We have shown that mice with a mutation in gp130 (gp130^757F/F), the signal transducing receptor for interleukin (IL)-6 family cytokines, have chronic gastric inflammation and develop distal stomach tumors associated with deregulated phosphorylated STAT3 expression. This model recapitulates many characteristics of intestinal-type gastric cancer in humans.

To evaluate the role of IL-6 and IL-11 as ligands regulating tumor growth and submucosal invasion, we compared tumor characteristics of gp130^757F/F mice with gp130^757F/F mice lacking IL-6 or mature T and B cells.

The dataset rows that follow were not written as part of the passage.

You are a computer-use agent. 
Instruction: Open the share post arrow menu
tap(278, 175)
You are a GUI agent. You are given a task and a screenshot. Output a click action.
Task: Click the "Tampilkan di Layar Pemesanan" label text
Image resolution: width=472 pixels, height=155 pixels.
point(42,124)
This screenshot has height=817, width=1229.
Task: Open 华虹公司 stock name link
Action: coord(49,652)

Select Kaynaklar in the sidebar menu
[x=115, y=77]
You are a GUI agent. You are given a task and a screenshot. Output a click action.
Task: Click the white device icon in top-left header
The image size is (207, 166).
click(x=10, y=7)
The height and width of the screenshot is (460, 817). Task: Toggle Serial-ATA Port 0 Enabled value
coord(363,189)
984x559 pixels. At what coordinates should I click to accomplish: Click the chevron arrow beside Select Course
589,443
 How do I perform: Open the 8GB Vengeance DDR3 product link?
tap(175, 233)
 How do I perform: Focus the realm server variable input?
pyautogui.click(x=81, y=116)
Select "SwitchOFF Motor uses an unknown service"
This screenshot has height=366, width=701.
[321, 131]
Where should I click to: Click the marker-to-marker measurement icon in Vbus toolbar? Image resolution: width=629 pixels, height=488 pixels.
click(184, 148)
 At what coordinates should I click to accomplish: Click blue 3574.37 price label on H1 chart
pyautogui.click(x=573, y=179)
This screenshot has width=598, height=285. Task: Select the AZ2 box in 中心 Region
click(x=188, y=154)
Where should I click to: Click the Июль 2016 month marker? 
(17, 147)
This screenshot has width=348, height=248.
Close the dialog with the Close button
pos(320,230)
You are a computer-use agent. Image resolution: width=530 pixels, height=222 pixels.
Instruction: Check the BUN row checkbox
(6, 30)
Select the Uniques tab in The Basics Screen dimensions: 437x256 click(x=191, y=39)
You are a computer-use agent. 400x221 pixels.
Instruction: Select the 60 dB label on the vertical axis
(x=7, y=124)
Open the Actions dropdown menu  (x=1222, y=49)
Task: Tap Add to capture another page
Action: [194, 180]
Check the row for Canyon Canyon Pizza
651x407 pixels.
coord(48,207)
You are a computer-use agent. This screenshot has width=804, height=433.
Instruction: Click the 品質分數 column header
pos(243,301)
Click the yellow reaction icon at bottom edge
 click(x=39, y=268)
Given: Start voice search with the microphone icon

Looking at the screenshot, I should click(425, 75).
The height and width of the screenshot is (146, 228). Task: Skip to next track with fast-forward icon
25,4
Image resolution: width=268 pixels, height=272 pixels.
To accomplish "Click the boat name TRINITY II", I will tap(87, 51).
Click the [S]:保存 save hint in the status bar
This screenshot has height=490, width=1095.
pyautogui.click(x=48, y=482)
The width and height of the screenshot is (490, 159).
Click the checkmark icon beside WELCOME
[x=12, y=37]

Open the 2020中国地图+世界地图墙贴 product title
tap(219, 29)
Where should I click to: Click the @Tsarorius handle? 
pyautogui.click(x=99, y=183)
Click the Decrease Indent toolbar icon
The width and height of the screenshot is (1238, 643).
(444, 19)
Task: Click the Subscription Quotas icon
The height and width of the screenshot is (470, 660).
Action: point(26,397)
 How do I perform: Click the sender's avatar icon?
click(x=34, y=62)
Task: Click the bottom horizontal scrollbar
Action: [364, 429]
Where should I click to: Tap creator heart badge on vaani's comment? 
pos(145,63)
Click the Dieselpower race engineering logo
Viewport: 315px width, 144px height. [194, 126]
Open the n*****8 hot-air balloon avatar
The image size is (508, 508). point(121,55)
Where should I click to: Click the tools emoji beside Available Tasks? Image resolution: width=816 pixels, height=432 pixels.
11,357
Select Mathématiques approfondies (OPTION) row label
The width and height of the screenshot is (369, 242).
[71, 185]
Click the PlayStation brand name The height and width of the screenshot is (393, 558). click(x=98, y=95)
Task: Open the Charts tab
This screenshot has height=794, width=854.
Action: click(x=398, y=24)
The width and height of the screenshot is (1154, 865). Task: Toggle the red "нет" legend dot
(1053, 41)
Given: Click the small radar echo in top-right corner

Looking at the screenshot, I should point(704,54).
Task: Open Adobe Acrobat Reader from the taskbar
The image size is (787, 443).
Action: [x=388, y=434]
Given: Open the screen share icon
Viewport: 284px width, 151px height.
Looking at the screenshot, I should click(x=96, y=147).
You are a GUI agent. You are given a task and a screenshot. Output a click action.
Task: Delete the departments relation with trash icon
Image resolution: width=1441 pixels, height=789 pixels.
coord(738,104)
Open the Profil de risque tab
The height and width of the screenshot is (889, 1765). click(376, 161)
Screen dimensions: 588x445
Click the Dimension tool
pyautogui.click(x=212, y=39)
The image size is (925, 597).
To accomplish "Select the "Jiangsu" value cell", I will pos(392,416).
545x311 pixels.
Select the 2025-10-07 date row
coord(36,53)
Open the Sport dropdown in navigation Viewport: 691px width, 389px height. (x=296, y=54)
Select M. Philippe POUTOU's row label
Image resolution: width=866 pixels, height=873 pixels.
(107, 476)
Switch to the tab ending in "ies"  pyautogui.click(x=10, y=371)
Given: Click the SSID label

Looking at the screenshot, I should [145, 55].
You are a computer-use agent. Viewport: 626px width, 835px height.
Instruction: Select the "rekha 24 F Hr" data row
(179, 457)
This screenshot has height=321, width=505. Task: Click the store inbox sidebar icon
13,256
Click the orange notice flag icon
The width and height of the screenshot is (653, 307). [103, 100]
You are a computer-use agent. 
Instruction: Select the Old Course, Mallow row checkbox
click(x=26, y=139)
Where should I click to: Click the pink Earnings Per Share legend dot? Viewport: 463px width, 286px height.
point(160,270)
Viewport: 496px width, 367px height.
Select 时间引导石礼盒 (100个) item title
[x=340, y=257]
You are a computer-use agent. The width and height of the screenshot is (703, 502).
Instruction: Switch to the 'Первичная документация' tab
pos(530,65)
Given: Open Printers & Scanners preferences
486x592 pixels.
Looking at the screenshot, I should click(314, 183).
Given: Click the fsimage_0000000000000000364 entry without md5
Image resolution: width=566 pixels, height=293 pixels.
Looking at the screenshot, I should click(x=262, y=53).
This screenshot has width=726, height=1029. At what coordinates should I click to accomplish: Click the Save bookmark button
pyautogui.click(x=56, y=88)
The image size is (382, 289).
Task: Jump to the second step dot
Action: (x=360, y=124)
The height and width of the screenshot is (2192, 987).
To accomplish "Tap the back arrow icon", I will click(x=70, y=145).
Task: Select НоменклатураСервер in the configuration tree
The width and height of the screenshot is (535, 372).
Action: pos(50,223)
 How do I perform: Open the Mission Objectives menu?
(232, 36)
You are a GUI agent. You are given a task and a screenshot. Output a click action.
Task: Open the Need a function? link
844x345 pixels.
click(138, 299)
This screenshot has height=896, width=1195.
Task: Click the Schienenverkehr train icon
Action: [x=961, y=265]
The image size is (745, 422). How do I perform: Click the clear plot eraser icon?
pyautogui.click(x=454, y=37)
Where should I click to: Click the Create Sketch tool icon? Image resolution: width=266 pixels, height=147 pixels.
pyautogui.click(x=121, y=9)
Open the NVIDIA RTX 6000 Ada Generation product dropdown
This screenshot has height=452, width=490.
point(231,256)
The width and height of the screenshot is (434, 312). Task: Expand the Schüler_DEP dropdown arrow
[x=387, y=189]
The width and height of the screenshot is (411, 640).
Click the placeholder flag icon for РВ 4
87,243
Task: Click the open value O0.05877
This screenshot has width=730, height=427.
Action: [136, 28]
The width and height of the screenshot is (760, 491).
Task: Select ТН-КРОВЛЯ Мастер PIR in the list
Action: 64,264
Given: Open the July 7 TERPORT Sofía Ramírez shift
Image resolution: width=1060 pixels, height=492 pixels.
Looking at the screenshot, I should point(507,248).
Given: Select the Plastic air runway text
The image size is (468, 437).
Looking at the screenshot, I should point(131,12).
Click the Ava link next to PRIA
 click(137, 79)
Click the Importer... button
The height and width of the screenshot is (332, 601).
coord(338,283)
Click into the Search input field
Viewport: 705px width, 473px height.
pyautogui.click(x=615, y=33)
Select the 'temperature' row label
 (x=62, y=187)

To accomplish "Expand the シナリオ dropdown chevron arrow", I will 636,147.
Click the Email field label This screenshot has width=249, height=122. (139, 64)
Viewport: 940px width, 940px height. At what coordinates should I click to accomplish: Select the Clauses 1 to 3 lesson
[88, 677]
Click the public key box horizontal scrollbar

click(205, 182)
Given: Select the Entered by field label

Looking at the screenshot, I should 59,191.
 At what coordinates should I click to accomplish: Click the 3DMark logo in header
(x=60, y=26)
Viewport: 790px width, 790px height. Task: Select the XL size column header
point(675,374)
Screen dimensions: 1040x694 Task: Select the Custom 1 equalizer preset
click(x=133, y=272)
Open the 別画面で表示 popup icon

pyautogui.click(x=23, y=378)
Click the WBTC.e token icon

As a result of the gp130^757F/F mutation, expression of IL-6 and IL-11 was greatly up-regulated concomitant with activation of STAT3 and development of tumors. However, the lack of IL-6 or T and B cells did not impact on tumor growth. While IL-6 did not regulate tumor growth or tumor vascularization, gp130^757F/F/IL-6^−/− mice showed ∼10–20—fold more submucosal tumor invasion, reduced mononuclear inflammatory cell infiltrate, and greater IL-11 and matrix metalloproteinase (MMP)-13 and MMP-9 synthesis than gp130^757F/F mice. Expression of MMP-13 was largely restricted to tumor-associated stroma, but MMP-9 was also expressed in polymorphonuclear cells and a subset of epithelial cells. In addition, treatment with recombinant IL-11 stimulated expression of MMP-13 and MMP-9 in stomachs of wild-type mice.

Increased submucosal invasion in gp130^757F/F/IL-6^−/− mice could not be explained by increased vascularization or reduced immunosurveillance but was most likely facilitated by augmented metalloproteinase activity driven by elevated IL-11 levels.